In the CER context, the above-mentioned examples represent different modalities for data sharing. When data are shared directly between institutions, they are covered by a data use agreement. In this scenario, the major challenge is protecting the data confidentiality during the transfer process. Regarding the clinical data warehouse scenario, data stewards implement a controlled interface to the sensitive data so that the answers to the queries are protected (similar to those existing ones like i2b29 and CRIQueT10). For the public dissemination case in our last example, the type of data that can be released is much more limited than in controlled settings (e.g., no individual patient records). It is important to choose appropriate anonymization models, techniques, and algorithm parameters in conjunction with data use agreements to avoid information breaches.
2.3 General metrics and methods
The word “privacy” has different meanings depending on the context. What we refer to as “privacy” in this paper often goes by “confidentiality” in the statistical literature11,12. The goal of privacy-preserving data sharing is to manipulate the original data in such a way as to prevent re-identification of identities or sensitive attributes. There are many methods for publishing versions of the original data, such as suppression of unique elements, top/bottom coding to limit ranges of values, generalization by merging categories, rounding values to limit uniqueness, and adding noise. Another approach is to simply release synthetic data that in some way “looks like” the real data – methods for this include sampling and partial data substitution. If releasing the original data is not necessary or is considered too risky, summary statistics or sub-tables of the data can be generated from the original data. More complex anonymization and sanitization algorithms are often built on these basic operations using structural properties of the data sets. Fayyoumi et al. reviewed various techniques on statistical disclosure control and micro-aggregation techniques for secure statistical databases13.
Altering the original data makes the disclosed data less useful, so a key element of privacy technologies is providing a metric for the level of protection14–16. This allows empirical evaluations of the difference in utility between the original and manipulated data. There are many surveys of privacy operations and metrics12,17–20, but they do not address applications in CER.
The choice of a privacy model or technology depends on the perceived threats to confidentiality; it is therefore important to specify to whom the data are being shared and what sort of external restrictions are placed on the recipients of the data. Many proposed methods for privacy-preserving data analysis or sharing do not provide any formal or quantifiable guarantees of privacy; instead, they claim that because the shared data are sufficiently “different” from the original data, they are inherently private. A useful privacy-preserving data sharing method should specify the threats as well as quantify the level of protection provided. Quantification of the privacy risk is important because it allows the system designer to compare different algorithms and evaluate the tradeoffs between privacy and the utility of sanitized data19.

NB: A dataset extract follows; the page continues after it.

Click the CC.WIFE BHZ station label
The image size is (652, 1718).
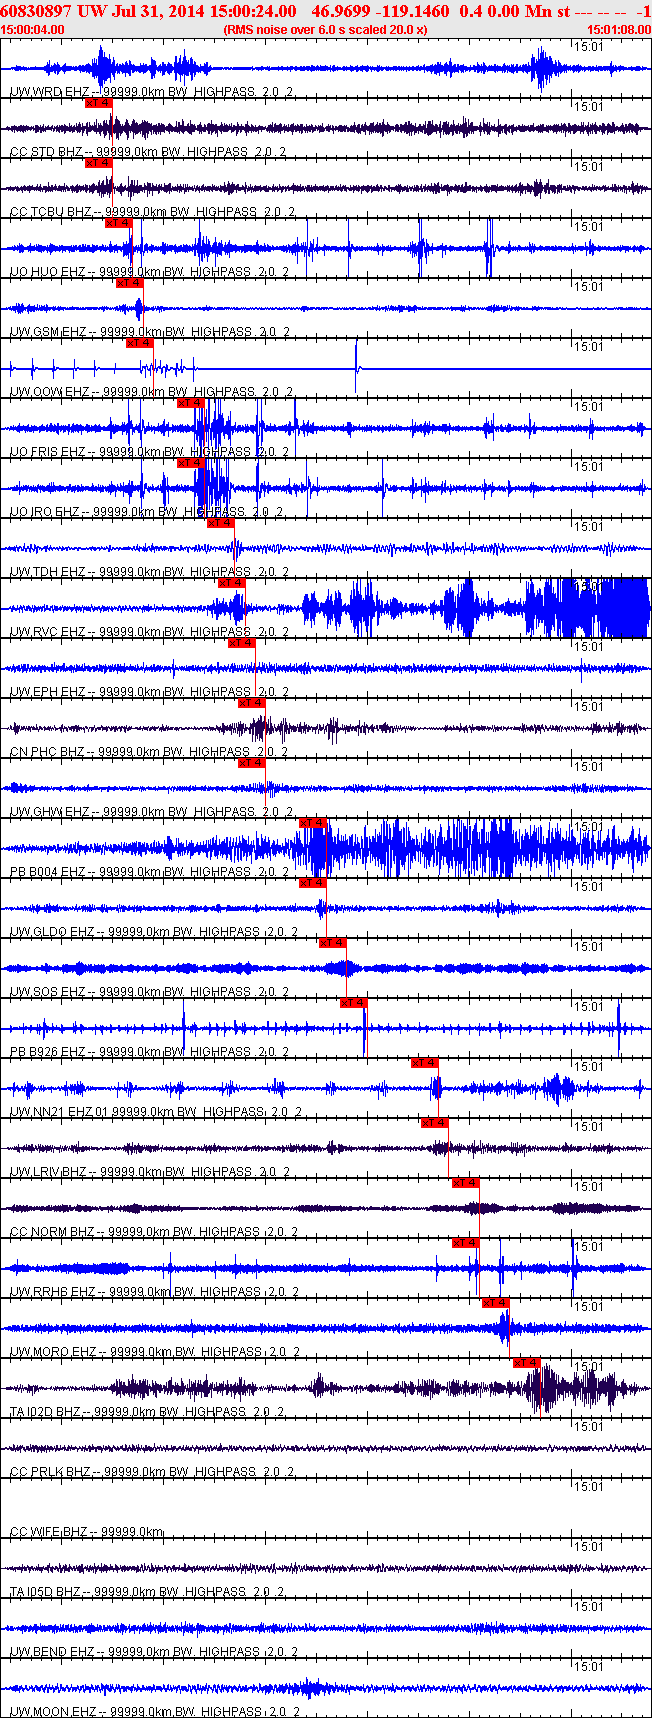click(x=47, y=1532)
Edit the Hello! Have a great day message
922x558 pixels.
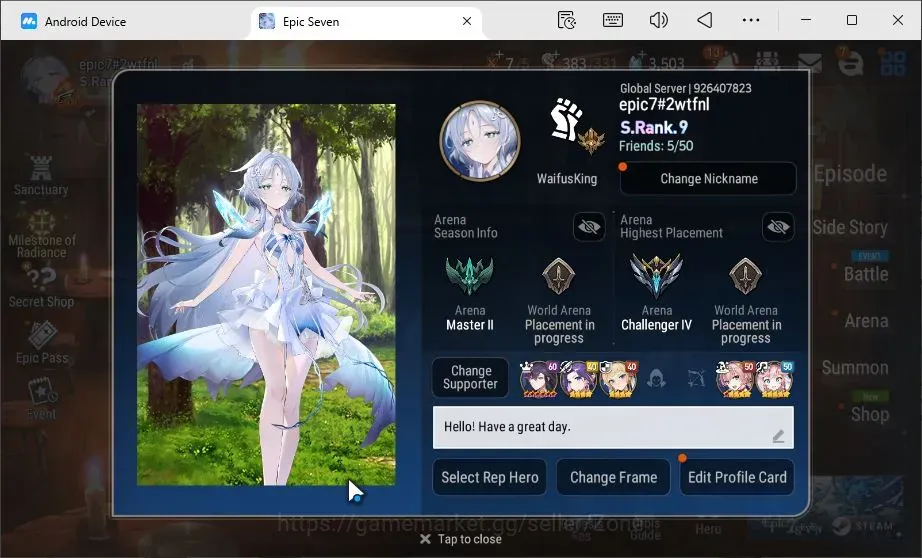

We can divide the privacy metrics proposed in the literature into two categories: syntactic and semantic. Syntactic metrics are defined in terms of properties of the postprocessed “sanitized” data. For example, k-anonymity21 guarantees that, for any combination of feature values, if there is one person with those features, there are at least k with the same feature values. To achieve this goal, original feature values may be merged (e.g., lab tests are reported as ranges rather than values). The anonymization system Datafly22 uses k-anonymity, and many government agencies use a “rule of k” (another version of k-anonymity) to determine if data are anonymized. Other metrics such as l-diversity23 and t-closeness24, or m-invariance25 provide related guarantees on the level of masking. There is extensive literature about attacks on these privacy models26–31.
Semantic privacy measures are defined in terms of the properties of the process of data sanitization. The most studied version of semantic privacy is differential privacy23, which provides a statistical guarantee on the uncertainty in inferring specific values in the data. In syntactic privacy, the released data set satisfies particular privacy conditions, whereas in semantic privacy, the process guarantees privacy, regardless of the underlying data. However, differential privacy is still subject to inferential attacks32. Another model for privacy risks is ∂-presence33,34, which models the effect of public data on inferring the presence of individuals in a data set.
Regarding assumptions on threats, syntactic privacy methods either assume that the recipient of the data knows nothing about the individuals in the data or assume that the adversaries have limited knowledge. The former is a dangerous assumption, especially for public release data sets, since there are many publically available datasets that can be used to launch a so-called linkage attack (see Table 2). The second approach is difficult because it requires modeling the knowledge of an unknown adversary. By contrast, differential privacy guarantees that an adversary with full knowledge of all but one individual’s data will still have difficulty inferring the data of that individual. While it is a robust definition in this sense, many differentially private algorithms are not practical for use on small or moderate-sized data sets35.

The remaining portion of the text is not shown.